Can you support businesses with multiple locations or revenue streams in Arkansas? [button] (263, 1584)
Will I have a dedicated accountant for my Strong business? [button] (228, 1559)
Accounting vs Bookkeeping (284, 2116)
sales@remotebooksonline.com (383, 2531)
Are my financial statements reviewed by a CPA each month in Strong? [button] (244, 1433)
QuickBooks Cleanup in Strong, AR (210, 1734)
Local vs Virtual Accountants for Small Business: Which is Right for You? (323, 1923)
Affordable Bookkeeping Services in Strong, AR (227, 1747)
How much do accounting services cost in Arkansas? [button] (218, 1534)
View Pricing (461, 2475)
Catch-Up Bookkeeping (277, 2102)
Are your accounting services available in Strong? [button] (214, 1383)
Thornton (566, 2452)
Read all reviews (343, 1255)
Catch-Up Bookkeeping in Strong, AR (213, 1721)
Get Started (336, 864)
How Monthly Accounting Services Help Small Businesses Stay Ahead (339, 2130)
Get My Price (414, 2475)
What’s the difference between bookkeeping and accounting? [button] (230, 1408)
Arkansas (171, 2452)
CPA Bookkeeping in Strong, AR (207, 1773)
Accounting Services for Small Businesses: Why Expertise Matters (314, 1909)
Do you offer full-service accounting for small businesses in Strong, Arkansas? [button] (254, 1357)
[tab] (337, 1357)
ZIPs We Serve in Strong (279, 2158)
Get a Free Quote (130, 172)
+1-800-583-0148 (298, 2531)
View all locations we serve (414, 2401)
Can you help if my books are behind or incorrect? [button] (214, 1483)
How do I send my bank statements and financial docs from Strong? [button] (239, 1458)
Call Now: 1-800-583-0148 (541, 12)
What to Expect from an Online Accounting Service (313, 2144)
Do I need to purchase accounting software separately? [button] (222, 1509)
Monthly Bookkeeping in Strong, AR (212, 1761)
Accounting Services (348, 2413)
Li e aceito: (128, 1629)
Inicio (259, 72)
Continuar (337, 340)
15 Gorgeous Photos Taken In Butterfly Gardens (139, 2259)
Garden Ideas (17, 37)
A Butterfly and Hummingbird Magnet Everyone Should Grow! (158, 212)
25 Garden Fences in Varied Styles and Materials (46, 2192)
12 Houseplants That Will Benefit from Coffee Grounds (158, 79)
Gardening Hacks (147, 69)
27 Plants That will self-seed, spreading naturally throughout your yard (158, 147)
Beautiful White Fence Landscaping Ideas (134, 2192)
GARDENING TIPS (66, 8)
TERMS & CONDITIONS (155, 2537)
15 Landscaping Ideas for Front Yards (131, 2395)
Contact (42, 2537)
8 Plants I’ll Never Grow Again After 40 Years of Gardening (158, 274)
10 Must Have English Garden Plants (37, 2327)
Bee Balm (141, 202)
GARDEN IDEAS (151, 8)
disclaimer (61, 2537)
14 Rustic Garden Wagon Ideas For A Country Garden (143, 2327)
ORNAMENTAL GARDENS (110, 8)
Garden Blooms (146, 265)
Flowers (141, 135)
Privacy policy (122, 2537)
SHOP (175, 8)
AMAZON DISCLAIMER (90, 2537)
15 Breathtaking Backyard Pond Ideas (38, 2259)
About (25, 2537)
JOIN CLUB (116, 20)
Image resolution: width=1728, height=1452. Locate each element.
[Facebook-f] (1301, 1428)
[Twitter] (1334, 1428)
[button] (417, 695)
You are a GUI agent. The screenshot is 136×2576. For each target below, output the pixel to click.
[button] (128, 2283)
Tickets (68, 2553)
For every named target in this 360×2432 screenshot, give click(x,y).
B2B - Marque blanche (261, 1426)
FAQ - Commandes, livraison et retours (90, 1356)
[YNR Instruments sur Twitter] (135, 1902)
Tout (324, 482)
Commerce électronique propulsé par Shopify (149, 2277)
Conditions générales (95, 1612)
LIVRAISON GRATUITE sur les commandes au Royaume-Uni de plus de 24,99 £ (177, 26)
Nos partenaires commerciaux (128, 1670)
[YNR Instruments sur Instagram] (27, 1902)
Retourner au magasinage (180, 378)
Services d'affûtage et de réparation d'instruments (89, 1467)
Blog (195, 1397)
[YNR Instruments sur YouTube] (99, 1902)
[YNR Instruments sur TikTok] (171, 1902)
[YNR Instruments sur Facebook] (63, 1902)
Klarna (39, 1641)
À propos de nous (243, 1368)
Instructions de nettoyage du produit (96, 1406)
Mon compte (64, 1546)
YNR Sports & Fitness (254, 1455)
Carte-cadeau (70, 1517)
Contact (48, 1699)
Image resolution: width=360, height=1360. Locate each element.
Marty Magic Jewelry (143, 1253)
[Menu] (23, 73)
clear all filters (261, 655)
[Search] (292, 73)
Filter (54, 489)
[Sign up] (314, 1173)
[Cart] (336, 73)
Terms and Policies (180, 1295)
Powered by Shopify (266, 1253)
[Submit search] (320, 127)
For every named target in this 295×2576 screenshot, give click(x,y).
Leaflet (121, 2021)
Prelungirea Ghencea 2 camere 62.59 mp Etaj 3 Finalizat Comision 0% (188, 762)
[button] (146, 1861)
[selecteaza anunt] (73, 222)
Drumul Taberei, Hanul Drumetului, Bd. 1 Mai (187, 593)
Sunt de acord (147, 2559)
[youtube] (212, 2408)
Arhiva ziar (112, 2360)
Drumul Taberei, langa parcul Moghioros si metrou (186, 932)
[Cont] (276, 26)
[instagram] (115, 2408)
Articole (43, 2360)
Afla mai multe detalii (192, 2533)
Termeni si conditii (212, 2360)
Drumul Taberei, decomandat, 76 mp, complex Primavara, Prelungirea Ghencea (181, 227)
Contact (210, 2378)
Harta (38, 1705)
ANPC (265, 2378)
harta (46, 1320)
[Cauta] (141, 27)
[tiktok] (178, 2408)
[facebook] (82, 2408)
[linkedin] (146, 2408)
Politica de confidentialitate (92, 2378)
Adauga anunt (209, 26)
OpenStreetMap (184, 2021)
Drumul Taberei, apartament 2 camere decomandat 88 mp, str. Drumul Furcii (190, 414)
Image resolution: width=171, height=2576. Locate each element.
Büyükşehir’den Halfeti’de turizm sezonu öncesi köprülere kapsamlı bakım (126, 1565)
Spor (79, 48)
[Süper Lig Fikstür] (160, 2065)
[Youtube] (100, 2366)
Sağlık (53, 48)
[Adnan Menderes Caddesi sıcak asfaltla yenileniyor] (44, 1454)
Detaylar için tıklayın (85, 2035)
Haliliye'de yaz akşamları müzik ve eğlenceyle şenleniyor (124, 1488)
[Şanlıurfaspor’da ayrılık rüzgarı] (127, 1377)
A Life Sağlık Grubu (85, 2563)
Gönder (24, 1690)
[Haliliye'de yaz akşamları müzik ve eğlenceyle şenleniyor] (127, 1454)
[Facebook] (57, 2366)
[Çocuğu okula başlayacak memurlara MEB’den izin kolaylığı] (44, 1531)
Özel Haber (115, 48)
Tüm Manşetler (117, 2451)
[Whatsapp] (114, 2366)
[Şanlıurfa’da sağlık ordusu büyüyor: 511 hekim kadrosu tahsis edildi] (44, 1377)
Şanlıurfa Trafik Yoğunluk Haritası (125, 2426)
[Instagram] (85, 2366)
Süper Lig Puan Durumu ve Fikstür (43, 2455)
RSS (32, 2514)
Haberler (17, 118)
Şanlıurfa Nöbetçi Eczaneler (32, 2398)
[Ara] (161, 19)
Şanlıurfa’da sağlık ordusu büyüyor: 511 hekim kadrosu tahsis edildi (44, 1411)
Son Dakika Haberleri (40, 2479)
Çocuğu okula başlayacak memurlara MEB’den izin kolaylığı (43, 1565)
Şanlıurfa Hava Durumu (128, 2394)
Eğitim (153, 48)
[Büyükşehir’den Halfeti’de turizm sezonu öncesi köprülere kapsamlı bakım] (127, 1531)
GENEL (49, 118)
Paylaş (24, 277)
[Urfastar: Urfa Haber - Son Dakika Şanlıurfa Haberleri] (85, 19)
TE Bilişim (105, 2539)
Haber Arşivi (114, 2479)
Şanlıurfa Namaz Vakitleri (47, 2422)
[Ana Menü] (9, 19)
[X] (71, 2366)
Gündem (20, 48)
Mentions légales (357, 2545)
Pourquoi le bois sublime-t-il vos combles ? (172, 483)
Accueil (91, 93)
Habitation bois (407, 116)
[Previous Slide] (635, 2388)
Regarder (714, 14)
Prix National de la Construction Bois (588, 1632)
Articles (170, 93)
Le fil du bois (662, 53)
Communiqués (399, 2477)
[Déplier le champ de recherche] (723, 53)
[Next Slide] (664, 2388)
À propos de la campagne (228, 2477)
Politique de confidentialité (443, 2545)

______

Copy out the lines above exactly, beginning at the one that contains "Get Started (336, 864)" and ending at the one that contains "Continuar (337, 340)".

Get Started (336, 864)
How Monthly Accounting Services Help Small Businesses Stay Ahead (339, 2130)
Get My Price (414, 2475)
What’s the difference between bookkeeping and accounting? [button] (230, 1408)
Arkansas (171, 2452)
CPA Bookkeeping in Strong, AR (207, 1773)
Accounting Services for Small Businesses: Why Expertise Matters (314, 1909)
Do you offer full-service accounting for small businesses in Strong, Arkansas? [button] (254, 1357)
[tab] (337, 1357)
ZIPs We Serve in Strong (279, 2158)
Get a Free Quote (130, 172)
+1-800-583-0148 (298, 2531)
View all locations we serve (414, 2401)
Can you help if my books are behind or incorrect? [button] (214, 1483)
How do I send my bank statements and financial docs from Strong? [button] (239, 1458)
Call Now: 1-800-583-0148 (541, 12)
What to Expect from an Online Accounting Service (313, 2144)
Do I need to purchase accounting software separately? [button] (222, 1509)
Monthly Bookkeeping in Strong, AR (212, 1761)
Accounting Services (348, 2413)
Li e aceito: (128, 1629)
Inicio (259, 72)
Continuar (337, 340)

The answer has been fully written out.